Nell’ambito dell’ampio sistema socialistico, le risposte nei confronti della questione sociale cominciarono a differenziarsi:

  • alcuni proponevano una contestazione radicale del sistema capitalistico (Marx).
  • altri proponevano un lento percorso di correzioni graduali all’ordine esistente.

Secondo il padre del socialismo rivoluzionario, Karl Marx, il sistema non poteva essere migliorato, ma, al contrario, doveva essere abbattuto, tramite una rivoluzione violenta che sarebbe stata la risultante di una progressiva esplosione delle contraddizioni insite nel capitalismo. Tale rivoluzione, a sua volta, avrebbe condotto all’edificazione di una società senza classi. Quanto ai diritti dei lavoratori, quindi, essi non interessavano a Marx che li riteneva incapaci di costituire uno strumento di vera emancipazione. Tuttavia, fu proprio la pressione immediata per i diritti, ossia l’urgenza di fare qualcosa per migliorare la condizione delle classi lavoratrici, che indusse una parte del movimento socialista (riformista) a distaccarsi dalle posizioni dei marxisti più radicali.

Le conseguenze di tali distaccamenti variarono in base agli Stati:

  • in Francia, nell’assemblea costituente del 1848, si discusse animatamente del diritto del lavoro. Emerse <<la consapevolezza di trovarsi di fronte ad un diritto peculiare, un nuovo diritto>>, che per essere soddisfatto esigeva un profondo mutamento nella funzione dello Stato, imponendo il passaggio da uno Stato che si limita a controllare il rispetto della libertà-proprietà a uno Stato che entra da protagonista nel processo produttivo.
  • in Germania, la socialdemocrazia tedesca cominciò ad inserire nei programmi politici la rivendicazione dei diritti sociali, pur mantenendo fermo, per il lungo termine, l’obiettivo rivoluzionario, che, al contrario, si perdeva nel filone <<riformista>>, il quale, cercando un compromesso con il sistema capitalistico, si distaccava completamente dal pensiero di Marx.
  • in Italia, il movimento socialista culminò nella costituzione, nel 1892, del Partito socialista. La lotta fra correnti rivoluzionarie e riformiste avrebbe portato solo successivamente, nel 1921, alla scissione tra comunisti e socialisti.
  • in Inghilterra il socialismo <<fabiano>> accompagnò i primi passi del movimento sindacale inglese e la costituzione, da una costola delle Trade Unions, del Partito laburista.

In questo insieme di partiti e movimenti debbono rintracciarsi le origini della lotta per i diritti del lavoro, e quindi la prima reazione politica alla questione sociale.

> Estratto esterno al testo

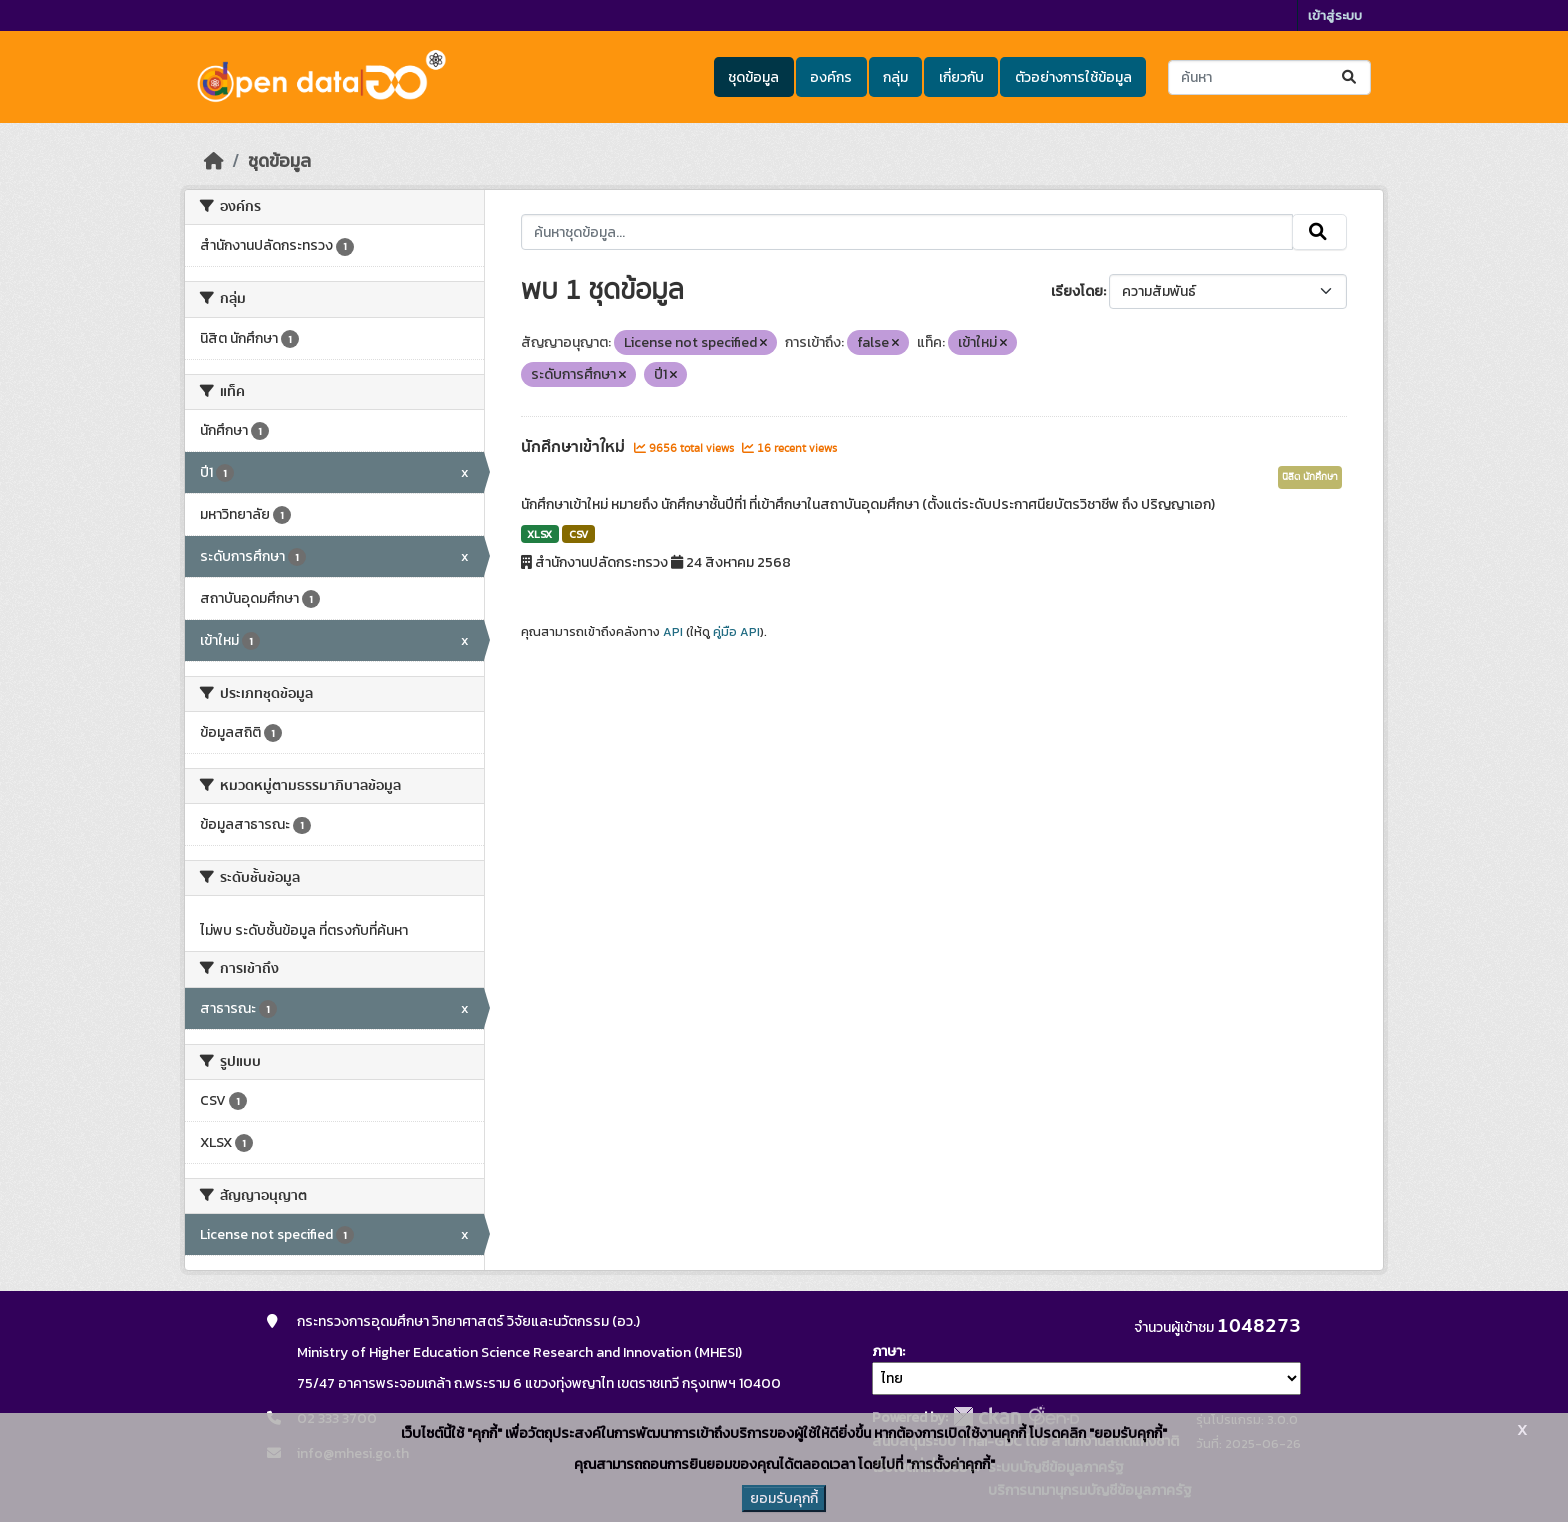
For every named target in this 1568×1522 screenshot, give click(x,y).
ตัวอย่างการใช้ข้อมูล (1073, 77)
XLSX (539, 534)
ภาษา (887, 1351)
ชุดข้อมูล (753, 77)
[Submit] (1350, 77)
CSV (578, 534)
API (673, 632)
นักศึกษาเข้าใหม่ (575, 447)
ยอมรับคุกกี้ (784, 1498)
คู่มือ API (736, 632)
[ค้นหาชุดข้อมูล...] (1269, 77)
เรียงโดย (1077, 291)
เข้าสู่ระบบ (1335, 15)
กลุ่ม (895, 77)
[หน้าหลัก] (214, 161)
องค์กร (831, 77)
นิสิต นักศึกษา (1310, 477)
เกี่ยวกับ (961, 77)
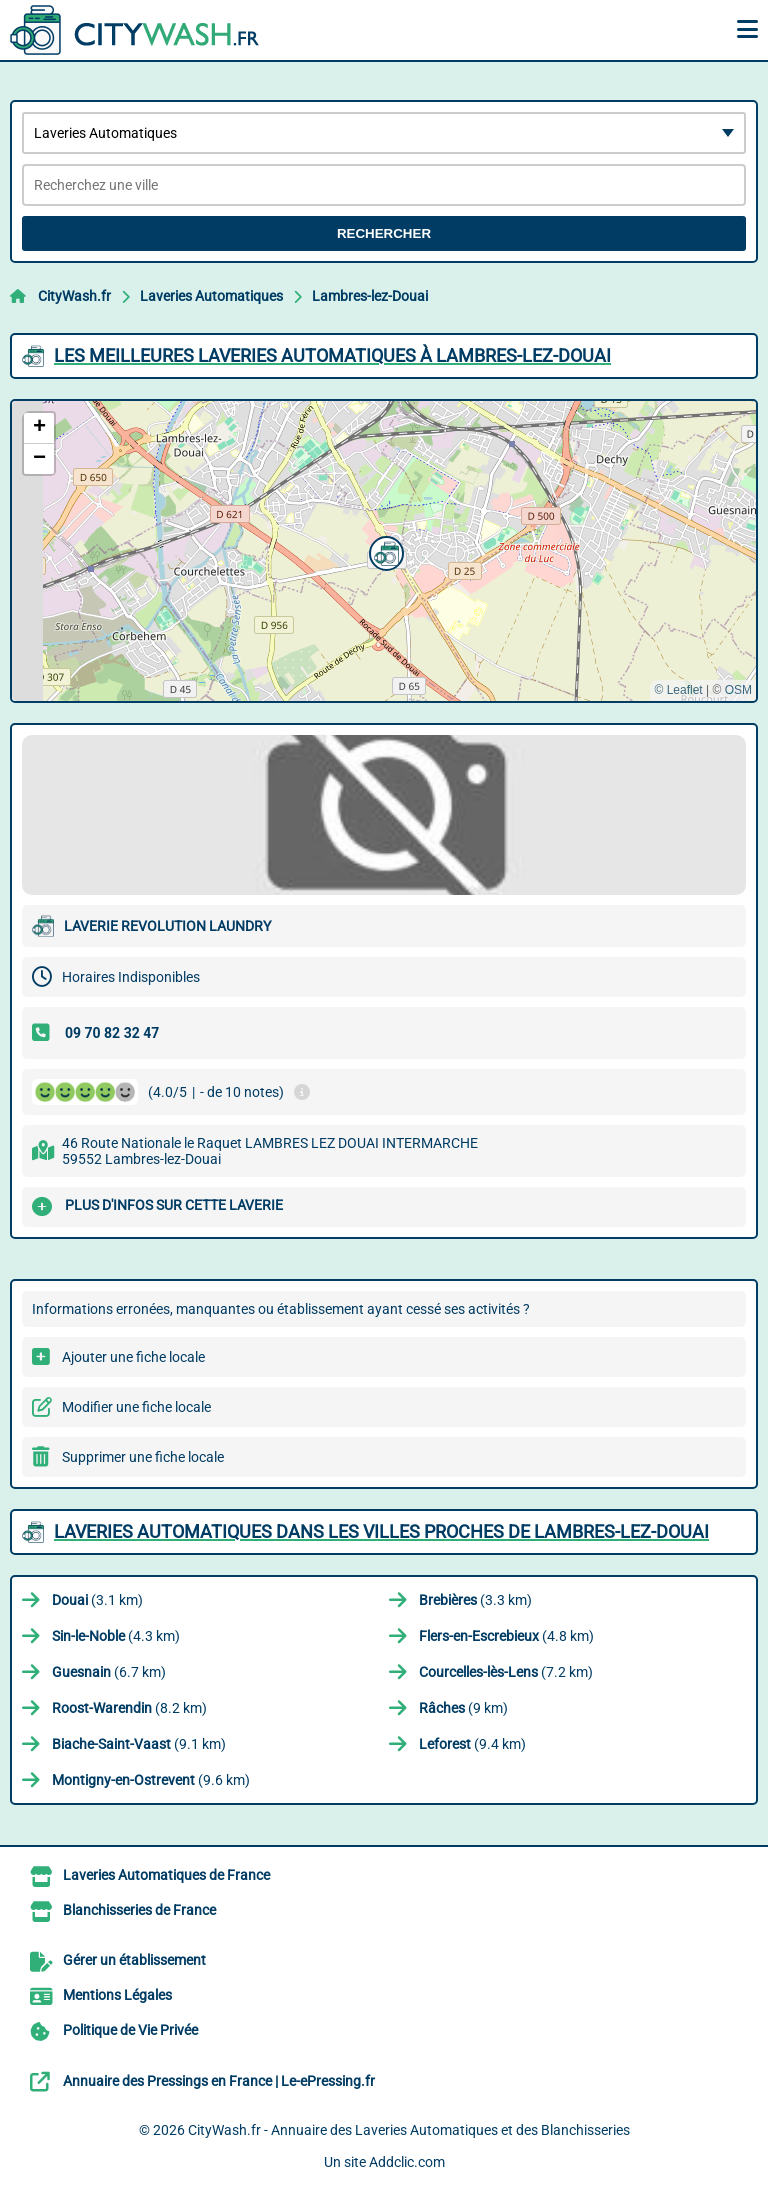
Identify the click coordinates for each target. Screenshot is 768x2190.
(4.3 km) (116, 1636)
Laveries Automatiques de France (166, 1875)
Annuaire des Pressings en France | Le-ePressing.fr (219, 2081)
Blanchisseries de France (139, 1910)
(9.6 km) (151, 1780)
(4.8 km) (506, 1636)
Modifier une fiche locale (136, 1407)
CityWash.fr (74, 296)
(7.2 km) (506, 1672)
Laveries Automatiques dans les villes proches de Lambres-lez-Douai (381, 1531)
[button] (384, 551)
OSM (738, 690)
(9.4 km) (472, 1744)
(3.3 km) (475, 1600)
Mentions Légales (117, 1995)
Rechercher (384, 233)
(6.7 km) (109, 1672)
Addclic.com (407, 2162)
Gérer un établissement (134, 1960)
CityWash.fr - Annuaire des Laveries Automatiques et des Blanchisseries (409, 2130)
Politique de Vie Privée (130, 2030)
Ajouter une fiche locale (133, 1357)
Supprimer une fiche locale (143, 1457)
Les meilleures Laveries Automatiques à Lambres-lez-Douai (332, 355)
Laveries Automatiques (211, 296)
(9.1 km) (139, 1744)
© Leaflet (678, 690)
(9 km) (463, 1708)
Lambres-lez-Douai (370, 296)
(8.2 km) (129, 1708)
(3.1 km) (97, 1600)
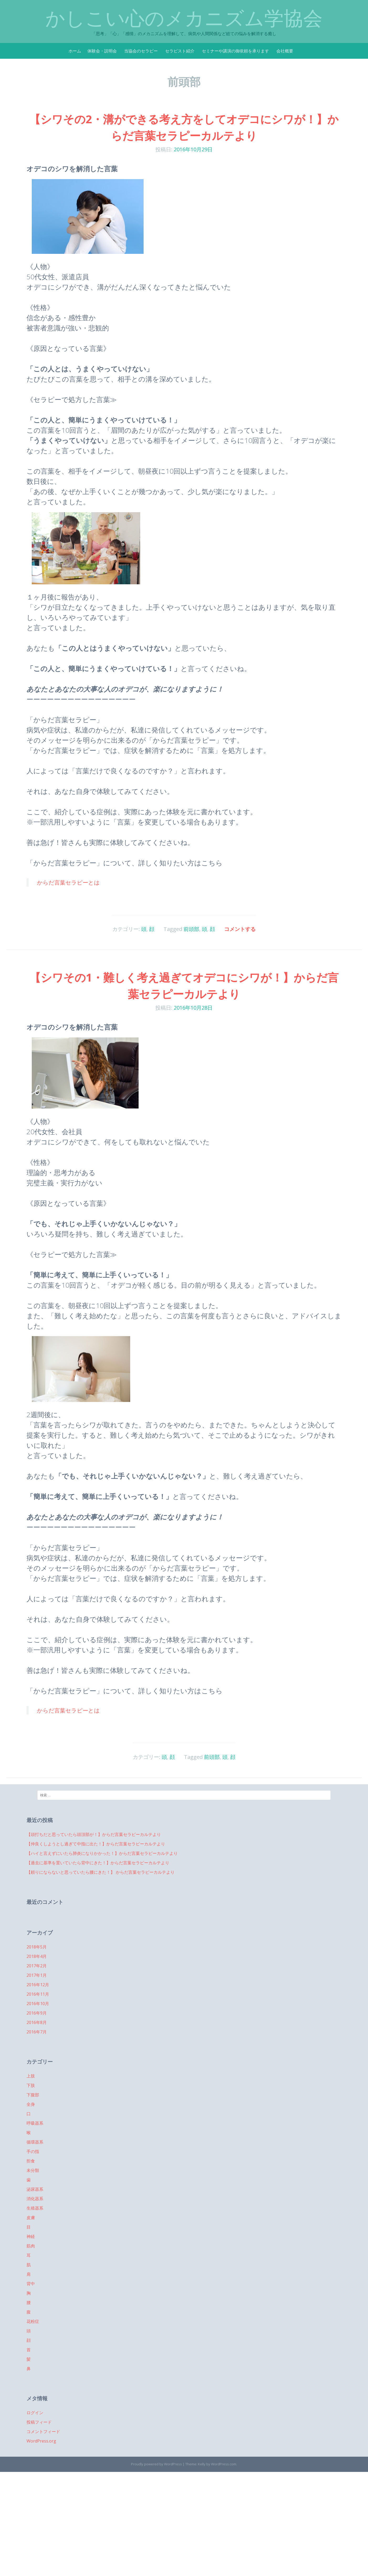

La questione sociale, tuttavia, seppe alimentarsi anche mediante la dottrina sociale cattolica, proclamata nell’enciclica Rerum Novarum di Leone XIII (1891). I cattolici, infatti, non furono meno violenti dei socialisti nel denunciare i mali sociali dell’industrialismo e della rivoluzione liberale. A loro parere occorreva tornare alle corporazioni medievali, che sole potevano consentire di temperare il disordine sociale arrecato dal capitalismo, senza comunque cadere nel male opposto del socialismo.

A poco a poco le rivendicazioni sociali cominciarono a fare breccia anche nella parte più illuminata del pensiero politico e degli schieramenti liberali. A cavallo tra i due secoli, quindi, i partiti di ispirazione socialista e laburista iniziarono a far sentire la loro presenza sul terreno politico-legislativo, mettendo contemporaneamente da parte, nonostante la Rivoluzione russa del 1917, gli obiettivi rivoluzionari.